Introdução
Nessas longas linhas de revestimento de vidro, obter o perfil de cura correto não é algo “benéfico”. É um momento decisivo. Se você falhar nisso, a adesão entre os materiais será comprometida, e você ficará com material desperdiçado.
Por isso, desenvolvemos um aquecedor para corte de vidro laminado, baseado no uso de aquecimento infravermelho controlado por zonas. Utilizamos lâmpadas halógenas de onda curta, dispostas de maneira modular. Isso permite que você ajuste com precisão a curva de cura em cada estação, de modo que o calor acompanhe o processo, e não o contrário.
Detalhes técnicos: Potência, tensão e layout
O aquecimento infravermelho só funciona quando a energia atinge o revestimento de maneira eficaz e rápida. É necessário eliminar os solventes e iniciar o processo de crosslinking, sem que o vidro se danifique.

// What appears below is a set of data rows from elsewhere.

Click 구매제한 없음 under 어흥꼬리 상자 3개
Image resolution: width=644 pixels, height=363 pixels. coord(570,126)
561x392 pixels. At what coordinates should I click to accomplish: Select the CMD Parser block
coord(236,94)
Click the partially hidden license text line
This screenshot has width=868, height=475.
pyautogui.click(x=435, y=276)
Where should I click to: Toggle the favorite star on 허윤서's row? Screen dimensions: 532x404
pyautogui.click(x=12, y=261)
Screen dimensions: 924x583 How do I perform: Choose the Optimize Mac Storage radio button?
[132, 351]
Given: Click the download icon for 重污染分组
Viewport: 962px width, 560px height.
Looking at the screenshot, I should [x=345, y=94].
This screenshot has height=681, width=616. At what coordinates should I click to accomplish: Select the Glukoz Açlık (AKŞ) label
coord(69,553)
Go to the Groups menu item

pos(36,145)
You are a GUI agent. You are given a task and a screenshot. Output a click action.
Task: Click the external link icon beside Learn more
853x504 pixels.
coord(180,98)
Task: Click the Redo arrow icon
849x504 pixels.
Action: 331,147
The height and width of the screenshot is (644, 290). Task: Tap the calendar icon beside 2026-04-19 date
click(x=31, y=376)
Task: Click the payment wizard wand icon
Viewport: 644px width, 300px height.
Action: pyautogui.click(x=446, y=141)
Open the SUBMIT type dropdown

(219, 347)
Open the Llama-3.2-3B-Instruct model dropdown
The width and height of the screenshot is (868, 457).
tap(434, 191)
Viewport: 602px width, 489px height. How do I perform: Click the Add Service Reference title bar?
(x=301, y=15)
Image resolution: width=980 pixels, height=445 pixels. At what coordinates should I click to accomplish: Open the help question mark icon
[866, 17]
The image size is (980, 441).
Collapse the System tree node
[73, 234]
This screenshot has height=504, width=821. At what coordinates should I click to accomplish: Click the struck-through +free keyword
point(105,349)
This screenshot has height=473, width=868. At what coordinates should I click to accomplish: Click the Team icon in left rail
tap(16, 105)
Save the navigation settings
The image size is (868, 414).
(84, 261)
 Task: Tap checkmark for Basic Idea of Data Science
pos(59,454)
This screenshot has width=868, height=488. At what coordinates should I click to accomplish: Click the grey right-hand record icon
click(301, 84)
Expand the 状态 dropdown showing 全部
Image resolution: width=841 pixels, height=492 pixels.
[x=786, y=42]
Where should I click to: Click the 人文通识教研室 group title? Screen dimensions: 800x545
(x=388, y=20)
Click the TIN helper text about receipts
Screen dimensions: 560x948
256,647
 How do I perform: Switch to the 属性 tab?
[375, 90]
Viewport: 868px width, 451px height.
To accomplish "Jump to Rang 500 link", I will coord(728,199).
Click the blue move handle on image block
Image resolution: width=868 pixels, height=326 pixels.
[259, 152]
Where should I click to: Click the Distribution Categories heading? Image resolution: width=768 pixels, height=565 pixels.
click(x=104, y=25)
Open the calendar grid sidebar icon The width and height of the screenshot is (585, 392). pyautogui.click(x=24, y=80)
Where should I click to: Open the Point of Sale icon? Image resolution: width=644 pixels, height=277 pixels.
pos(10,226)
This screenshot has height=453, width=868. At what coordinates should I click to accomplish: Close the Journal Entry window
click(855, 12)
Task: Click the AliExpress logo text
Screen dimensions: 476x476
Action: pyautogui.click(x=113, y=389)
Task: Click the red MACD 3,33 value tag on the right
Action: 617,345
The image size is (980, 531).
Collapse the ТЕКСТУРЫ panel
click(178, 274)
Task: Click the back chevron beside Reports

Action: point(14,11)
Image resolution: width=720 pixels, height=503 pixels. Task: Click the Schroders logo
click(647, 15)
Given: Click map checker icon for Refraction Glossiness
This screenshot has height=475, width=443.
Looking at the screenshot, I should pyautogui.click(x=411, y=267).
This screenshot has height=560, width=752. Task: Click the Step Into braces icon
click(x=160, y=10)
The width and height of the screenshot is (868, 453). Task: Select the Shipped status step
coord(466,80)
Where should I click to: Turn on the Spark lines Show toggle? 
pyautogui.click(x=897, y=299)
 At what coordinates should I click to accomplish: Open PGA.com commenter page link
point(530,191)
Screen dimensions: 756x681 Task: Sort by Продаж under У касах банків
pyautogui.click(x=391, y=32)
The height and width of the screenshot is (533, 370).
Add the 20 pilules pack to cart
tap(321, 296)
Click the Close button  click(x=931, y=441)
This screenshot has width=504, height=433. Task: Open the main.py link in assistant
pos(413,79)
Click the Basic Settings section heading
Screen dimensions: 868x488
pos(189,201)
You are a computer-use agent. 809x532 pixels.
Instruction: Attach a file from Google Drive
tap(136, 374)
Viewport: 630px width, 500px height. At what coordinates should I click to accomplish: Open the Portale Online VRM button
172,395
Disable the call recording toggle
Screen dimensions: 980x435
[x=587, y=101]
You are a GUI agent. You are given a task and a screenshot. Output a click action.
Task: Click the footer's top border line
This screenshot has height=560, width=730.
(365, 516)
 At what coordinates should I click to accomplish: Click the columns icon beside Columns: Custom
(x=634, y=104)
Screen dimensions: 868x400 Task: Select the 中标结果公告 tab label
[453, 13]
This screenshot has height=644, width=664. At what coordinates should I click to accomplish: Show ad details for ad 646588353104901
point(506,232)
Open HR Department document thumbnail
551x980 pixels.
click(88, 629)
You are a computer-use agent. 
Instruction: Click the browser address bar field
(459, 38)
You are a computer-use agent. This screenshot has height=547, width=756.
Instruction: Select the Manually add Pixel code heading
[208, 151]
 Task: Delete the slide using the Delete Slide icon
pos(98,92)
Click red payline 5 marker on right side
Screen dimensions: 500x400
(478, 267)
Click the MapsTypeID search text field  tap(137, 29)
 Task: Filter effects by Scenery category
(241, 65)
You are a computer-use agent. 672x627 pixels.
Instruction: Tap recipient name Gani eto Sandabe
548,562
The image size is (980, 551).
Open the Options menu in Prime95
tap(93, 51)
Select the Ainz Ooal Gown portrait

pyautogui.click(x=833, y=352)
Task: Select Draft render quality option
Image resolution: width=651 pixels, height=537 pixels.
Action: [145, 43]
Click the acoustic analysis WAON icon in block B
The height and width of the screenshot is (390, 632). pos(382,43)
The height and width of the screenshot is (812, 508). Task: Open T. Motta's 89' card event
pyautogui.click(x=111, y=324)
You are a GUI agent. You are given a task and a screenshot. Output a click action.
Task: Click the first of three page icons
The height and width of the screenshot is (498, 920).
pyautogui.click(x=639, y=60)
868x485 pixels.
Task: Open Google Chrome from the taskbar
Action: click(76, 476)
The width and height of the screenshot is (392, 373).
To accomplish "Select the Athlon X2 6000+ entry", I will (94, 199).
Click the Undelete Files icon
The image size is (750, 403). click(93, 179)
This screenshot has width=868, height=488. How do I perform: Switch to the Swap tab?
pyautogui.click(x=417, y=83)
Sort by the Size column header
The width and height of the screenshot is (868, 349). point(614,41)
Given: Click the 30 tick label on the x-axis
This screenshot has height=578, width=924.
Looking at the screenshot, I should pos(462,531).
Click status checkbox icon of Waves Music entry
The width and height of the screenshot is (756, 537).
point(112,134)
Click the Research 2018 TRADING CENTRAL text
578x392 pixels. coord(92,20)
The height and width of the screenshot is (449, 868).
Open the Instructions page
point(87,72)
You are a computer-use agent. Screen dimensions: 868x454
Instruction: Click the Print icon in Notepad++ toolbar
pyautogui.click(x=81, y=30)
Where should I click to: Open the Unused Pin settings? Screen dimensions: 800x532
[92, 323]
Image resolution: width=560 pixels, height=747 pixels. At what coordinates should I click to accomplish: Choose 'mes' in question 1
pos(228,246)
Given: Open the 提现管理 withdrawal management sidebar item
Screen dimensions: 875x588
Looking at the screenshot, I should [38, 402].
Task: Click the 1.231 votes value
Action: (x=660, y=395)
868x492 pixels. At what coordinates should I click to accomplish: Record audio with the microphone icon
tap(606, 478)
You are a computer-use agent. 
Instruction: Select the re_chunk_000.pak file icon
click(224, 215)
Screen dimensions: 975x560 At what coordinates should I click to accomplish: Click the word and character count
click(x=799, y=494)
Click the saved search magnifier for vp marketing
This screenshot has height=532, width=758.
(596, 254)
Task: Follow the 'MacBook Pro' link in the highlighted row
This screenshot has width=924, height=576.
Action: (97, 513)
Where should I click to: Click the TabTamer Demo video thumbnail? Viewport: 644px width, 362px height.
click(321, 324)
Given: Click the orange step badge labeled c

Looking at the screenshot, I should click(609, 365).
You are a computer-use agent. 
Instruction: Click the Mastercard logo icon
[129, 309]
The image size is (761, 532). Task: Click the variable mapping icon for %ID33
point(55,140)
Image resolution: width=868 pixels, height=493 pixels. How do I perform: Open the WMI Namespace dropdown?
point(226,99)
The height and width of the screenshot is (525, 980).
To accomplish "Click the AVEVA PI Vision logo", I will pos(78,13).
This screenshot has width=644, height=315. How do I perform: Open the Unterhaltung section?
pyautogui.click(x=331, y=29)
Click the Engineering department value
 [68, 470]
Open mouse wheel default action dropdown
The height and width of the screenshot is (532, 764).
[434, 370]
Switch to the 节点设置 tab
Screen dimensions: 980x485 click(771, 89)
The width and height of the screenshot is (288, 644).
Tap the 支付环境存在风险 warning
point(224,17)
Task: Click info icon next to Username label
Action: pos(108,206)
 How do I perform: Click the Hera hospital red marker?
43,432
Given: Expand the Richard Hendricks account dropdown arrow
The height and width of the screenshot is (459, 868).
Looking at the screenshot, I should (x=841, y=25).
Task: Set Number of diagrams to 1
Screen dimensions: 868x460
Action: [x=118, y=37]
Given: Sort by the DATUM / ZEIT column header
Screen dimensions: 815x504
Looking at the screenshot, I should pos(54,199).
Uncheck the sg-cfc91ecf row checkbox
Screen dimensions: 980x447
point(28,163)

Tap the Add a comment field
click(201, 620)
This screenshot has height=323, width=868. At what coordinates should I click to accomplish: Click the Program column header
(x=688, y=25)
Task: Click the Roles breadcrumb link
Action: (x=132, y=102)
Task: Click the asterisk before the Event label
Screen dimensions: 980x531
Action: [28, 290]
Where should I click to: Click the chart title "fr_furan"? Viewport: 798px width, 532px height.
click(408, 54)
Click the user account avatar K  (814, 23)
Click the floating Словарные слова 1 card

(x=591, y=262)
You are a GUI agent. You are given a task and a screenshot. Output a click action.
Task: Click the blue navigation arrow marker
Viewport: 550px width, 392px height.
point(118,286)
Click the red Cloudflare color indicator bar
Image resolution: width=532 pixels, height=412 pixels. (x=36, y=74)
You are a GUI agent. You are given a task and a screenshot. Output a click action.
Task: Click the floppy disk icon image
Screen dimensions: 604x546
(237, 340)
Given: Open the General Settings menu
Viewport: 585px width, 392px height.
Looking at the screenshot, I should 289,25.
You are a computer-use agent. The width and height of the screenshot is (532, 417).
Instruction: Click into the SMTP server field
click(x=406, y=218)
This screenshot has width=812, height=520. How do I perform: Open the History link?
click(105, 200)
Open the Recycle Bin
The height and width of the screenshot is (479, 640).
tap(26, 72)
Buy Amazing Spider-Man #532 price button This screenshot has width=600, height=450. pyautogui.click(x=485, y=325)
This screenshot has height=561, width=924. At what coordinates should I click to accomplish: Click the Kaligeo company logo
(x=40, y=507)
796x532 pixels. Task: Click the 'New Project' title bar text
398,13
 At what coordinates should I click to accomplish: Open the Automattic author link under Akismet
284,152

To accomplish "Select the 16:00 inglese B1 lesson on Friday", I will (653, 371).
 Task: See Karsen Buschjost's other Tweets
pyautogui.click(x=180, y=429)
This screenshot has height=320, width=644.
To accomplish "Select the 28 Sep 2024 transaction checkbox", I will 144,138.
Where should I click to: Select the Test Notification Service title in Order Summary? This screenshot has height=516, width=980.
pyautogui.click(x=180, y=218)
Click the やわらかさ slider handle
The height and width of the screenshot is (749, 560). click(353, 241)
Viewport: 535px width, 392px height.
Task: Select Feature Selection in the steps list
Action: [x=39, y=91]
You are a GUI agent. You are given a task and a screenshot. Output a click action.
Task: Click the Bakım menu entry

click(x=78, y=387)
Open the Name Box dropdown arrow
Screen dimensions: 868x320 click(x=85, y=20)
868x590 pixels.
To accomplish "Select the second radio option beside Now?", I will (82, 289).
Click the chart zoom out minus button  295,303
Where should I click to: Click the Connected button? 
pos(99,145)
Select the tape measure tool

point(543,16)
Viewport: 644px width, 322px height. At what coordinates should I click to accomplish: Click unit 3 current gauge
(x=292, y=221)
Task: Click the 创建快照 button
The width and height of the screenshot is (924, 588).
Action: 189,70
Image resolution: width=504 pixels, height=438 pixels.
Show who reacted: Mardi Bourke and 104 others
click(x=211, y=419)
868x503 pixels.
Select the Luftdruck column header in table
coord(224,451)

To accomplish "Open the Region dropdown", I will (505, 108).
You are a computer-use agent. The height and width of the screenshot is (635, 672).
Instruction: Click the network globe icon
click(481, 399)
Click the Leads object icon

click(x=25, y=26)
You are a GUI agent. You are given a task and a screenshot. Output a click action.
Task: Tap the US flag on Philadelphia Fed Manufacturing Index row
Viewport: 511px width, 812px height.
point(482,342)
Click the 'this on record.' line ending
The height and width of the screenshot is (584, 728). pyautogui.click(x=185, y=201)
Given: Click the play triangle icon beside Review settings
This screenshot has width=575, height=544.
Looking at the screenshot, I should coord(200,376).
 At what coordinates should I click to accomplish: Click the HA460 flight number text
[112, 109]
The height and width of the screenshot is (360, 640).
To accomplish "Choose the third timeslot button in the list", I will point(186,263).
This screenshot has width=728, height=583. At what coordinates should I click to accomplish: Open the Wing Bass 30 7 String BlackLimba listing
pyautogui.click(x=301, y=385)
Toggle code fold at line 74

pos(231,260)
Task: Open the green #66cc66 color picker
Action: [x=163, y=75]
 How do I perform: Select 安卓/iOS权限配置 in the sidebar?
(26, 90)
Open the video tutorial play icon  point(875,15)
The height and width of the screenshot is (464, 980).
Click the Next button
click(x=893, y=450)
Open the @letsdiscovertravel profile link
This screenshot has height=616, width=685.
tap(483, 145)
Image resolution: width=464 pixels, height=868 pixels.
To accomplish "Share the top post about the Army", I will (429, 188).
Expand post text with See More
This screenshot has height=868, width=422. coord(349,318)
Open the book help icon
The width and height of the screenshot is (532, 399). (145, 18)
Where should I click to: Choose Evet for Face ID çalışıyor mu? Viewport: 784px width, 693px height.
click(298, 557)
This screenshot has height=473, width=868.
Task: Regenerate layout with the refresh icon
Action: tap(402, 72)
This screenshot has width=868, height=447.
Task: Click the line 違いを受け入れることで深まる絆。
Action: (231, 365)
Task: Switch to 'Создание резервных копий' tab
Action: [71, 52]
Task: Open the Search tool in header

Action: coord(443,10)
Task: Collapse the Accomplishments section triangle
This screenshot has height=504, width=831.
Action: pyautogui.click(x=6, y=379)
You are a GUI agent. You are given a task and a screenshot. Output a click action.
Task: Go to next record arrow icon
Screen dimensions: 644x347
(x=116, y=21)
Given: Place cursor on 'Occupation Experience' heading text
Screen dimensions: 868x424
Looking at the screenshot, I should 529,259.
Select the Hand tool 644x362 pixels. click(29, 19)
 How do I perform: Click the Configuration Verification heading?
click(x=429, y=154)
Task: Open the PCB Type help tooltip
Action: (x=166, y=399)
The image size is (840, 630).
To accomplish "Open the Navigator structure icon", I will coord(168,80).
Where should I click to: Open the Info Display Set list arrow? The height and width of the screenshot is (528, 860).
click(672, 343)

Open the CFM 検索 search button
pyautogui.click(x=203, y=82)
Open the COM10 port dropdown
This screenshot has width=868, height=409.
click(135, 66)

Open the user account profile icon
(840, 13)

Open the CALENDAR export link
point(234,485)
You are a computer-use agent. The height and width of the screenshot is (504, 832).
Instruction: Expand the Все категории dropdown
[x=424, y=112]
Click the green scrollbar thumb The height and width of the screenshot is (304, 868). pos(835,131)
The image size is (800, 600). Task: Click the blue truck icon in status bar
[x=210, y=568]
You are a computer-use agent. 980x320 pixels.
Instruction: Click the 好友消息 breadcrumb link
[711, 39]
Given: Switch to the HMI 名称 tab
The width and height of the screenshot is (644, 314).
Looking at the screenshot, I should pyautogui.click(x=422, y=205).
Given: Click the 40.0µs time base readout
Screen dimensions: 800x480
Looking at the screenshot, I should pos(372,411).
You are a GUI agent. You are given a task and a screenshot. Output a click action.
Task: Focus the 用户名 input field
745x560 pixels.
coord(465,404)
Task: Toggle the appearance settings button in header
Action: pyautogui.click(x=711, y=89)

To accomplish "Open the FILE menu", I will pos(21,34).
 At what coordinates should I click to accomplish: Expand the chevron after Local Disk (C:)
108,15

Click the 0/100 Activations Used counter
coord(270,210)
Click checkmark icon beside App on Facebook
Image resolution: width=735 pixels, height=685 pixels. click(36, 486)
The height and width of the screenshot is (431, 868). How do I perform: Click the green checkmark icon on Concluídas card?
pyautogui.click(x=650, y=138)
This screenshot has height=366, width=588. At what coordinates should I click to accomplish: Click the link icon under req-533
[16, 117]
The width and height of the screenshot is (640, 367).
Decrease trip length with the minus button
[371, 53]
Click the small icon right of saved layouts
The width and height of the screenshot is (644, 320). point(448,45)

Nossas lâmpadas foram projetadas para atingir esse equilíbrio ideal. A tensão de 400V mantém tudo estável, mesmo quando há grande consumo de corrente em várias zonas. Além disso, o comprimento do tubo de 300 mm permite um controle preciso do aquecimento ao longo da linha. Isso permite que você direcione o calor exatamente onde o revestimento precisa dele.
A potência de 2500W garante um aquecimento rápido e preciso. Mas essa potência traz um desafio: os equipamentos ao redor precisam ser capazes de suportar esse calor. Planeje bem o sistema de resfriamento desde o início, caso contrário, a precisão do processo será comprometida.
Materiais e design: Halógenos, revestimentos e conectores
Os elementos halógenos de onda curta oferecem uma emissão infravermelha intensa, com resposta térmica extremamente rápida. Isso é exatamente o que é necessário para manter o ritmo de uma linha de produção rápida.
O invólucro de quartzo consegue suportar as variações térmicas causadas pelos ciclos repetidos de ligar/desligar. Além disso, o revestimento refletivo mantém a energia concentrada no vidro, evitando sua dispersão para os lados.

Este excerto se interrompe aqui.